The observation above is occasioned by Birth of Shapes, a set of improvised duets featuring Marco Colonna on clarinet, bass clarinet and baritone saxophone, and Agusti Fernandez on piano and prepared piano, which was recorded live at the Sala dei Giganti in Padua.
Birth of Shapes’ seven improvisations present the piano-wind duet from different architectural perspectives. On Giant Sleep and Memories at the Mirror, Colonna and Fernandez take the basic structure of the sonata—a solo voice over piano accompaniment—and recast it as a kind of free sonata liberated from strictures of sonata form.
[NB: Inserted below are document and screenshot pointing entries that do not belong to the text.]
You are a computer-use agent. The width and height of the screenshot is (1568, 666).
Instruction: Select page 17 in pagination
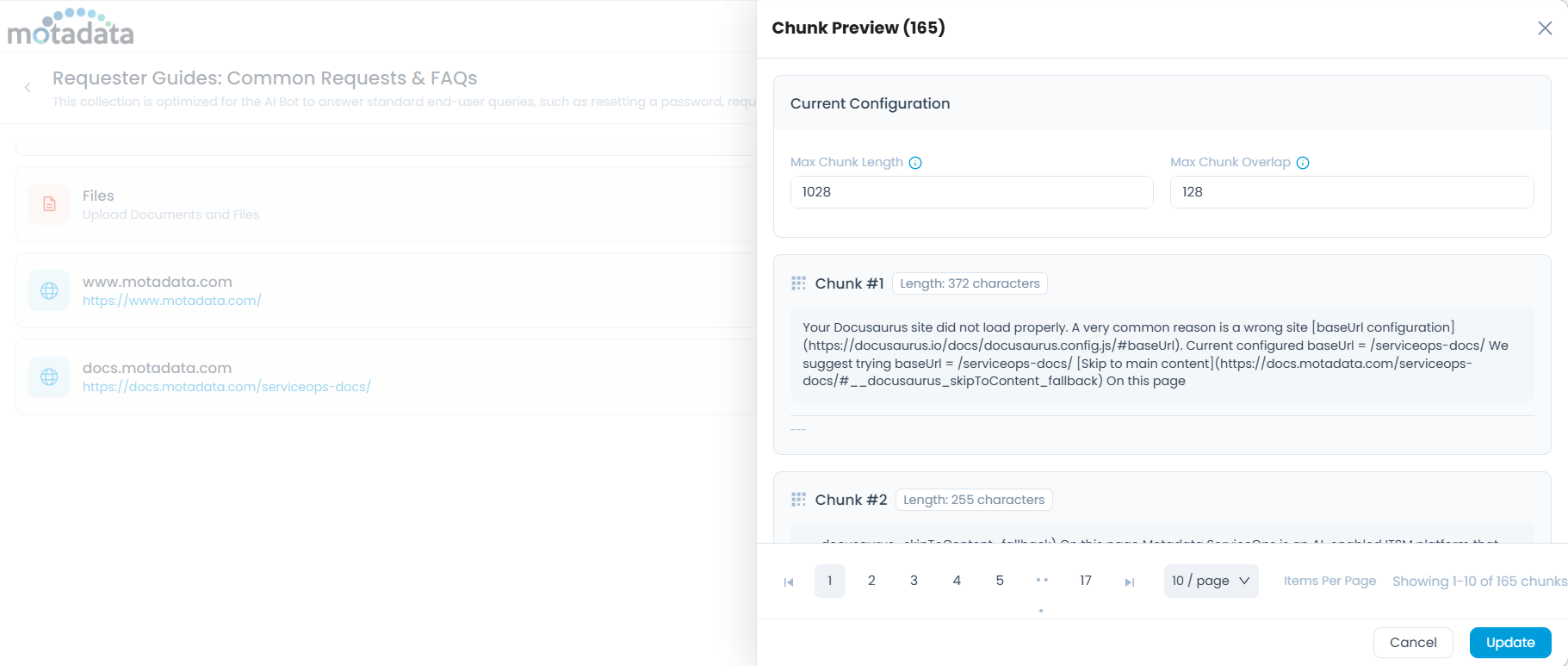[1086, 581]
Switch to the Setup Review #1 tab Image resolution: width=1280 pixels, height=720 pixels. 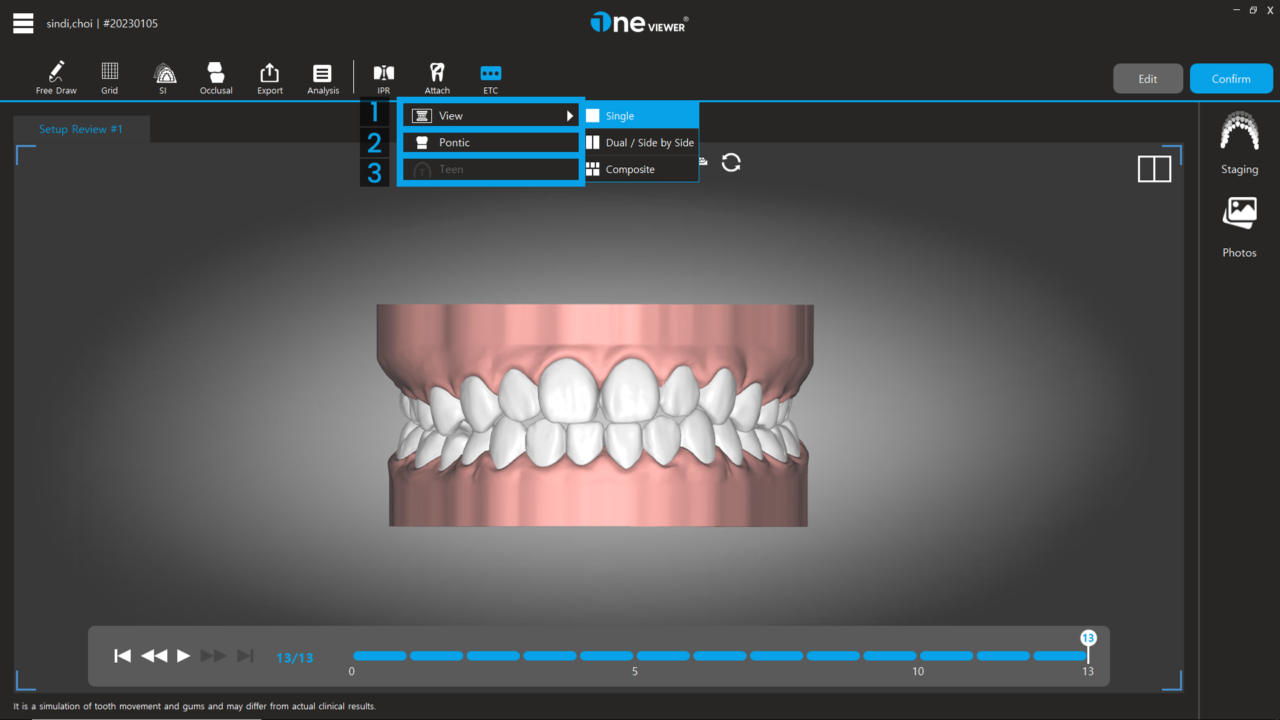[80, 129]
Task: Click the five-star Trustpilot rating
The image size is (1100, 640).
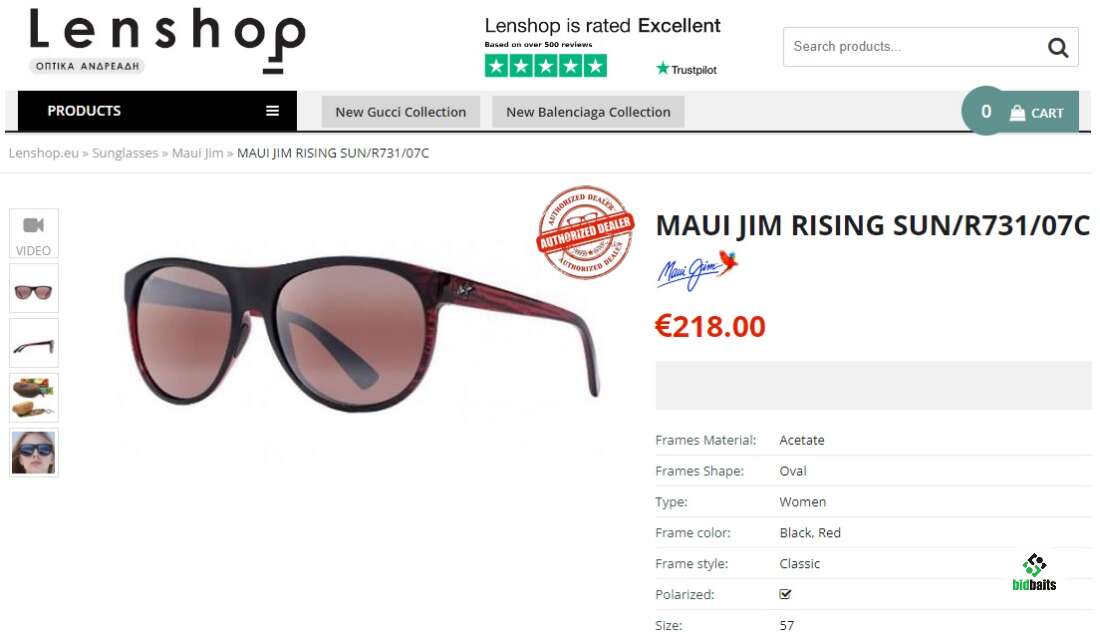Action: (x=546, y=67)
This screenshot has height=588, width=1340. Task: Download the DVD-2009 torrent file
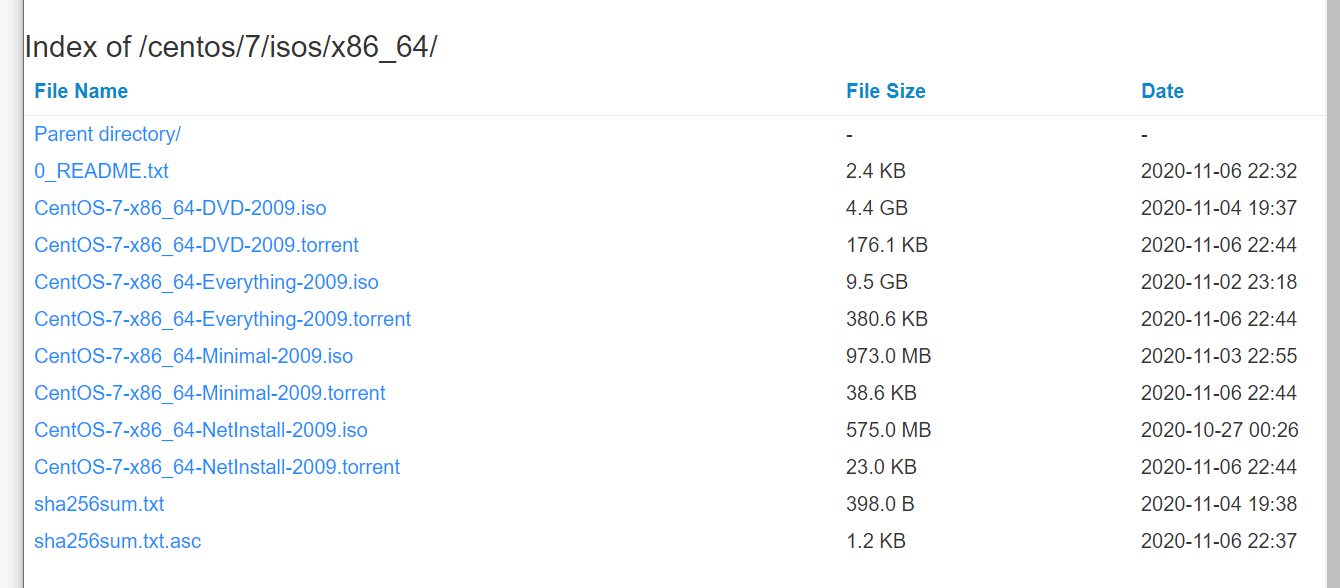pos(196,245)
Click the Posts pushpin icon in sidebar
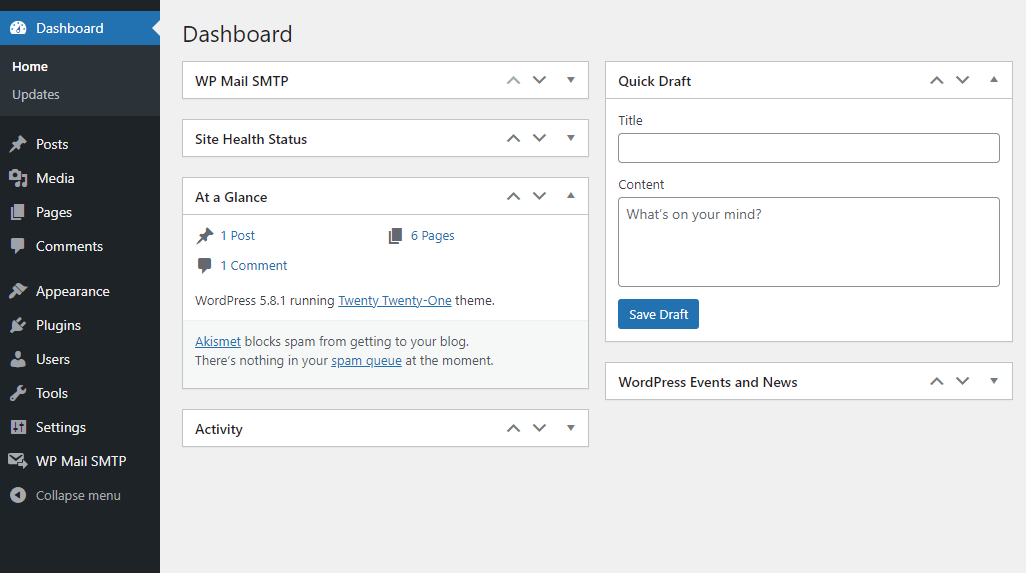 coord(18,144)
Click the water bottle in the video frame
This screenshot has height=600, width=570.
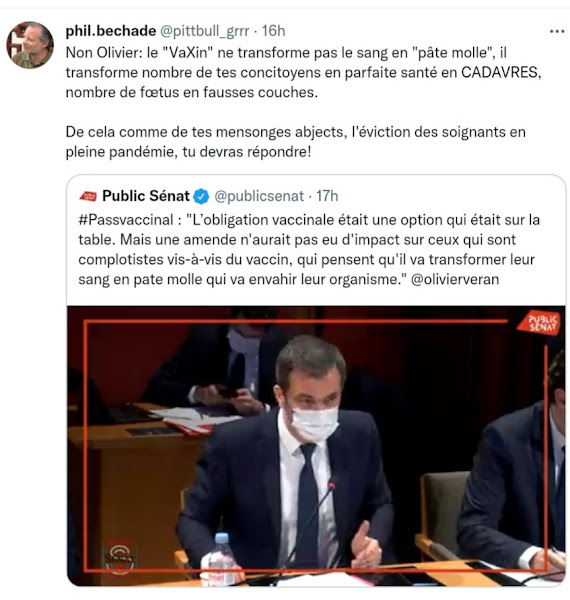click(x=222, y=559)
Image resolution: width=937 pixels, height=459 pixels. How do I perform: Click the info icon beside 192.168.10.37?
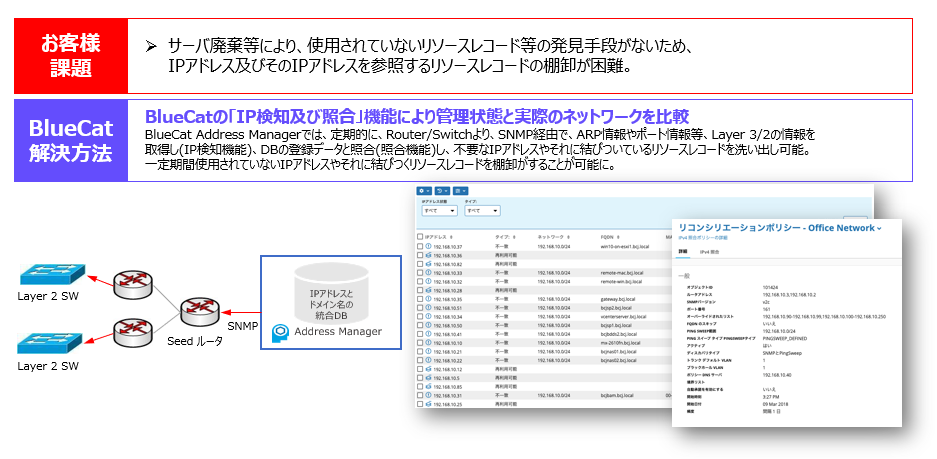click(x=428, y=246)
Memories at the Mirror adds a further unconventional twist by beginning with Colonna playing two instruments at once, effectively harmonizing his own line over Fernandez’s shaken-metal prepared piano sounds. Other pieces allude obliquely to a Baroque model of interplay between wind and keyboard. Abstract Feelings, for example, is an angularly contrapuntal piece made of thickly knotted lines—coarse-grained baritone saxophone over restless piano cascading across registers—that somehow settles into a pensive, sometimes wrenching, second half. On the title track form follows expression, as an intensely played clarinet, often reaching into the extreme upper register, grinds against a densely droning piano foundation. On all tracks, both musicians constantly maintain a fine balance between classical equilibrium and improvisational intensity.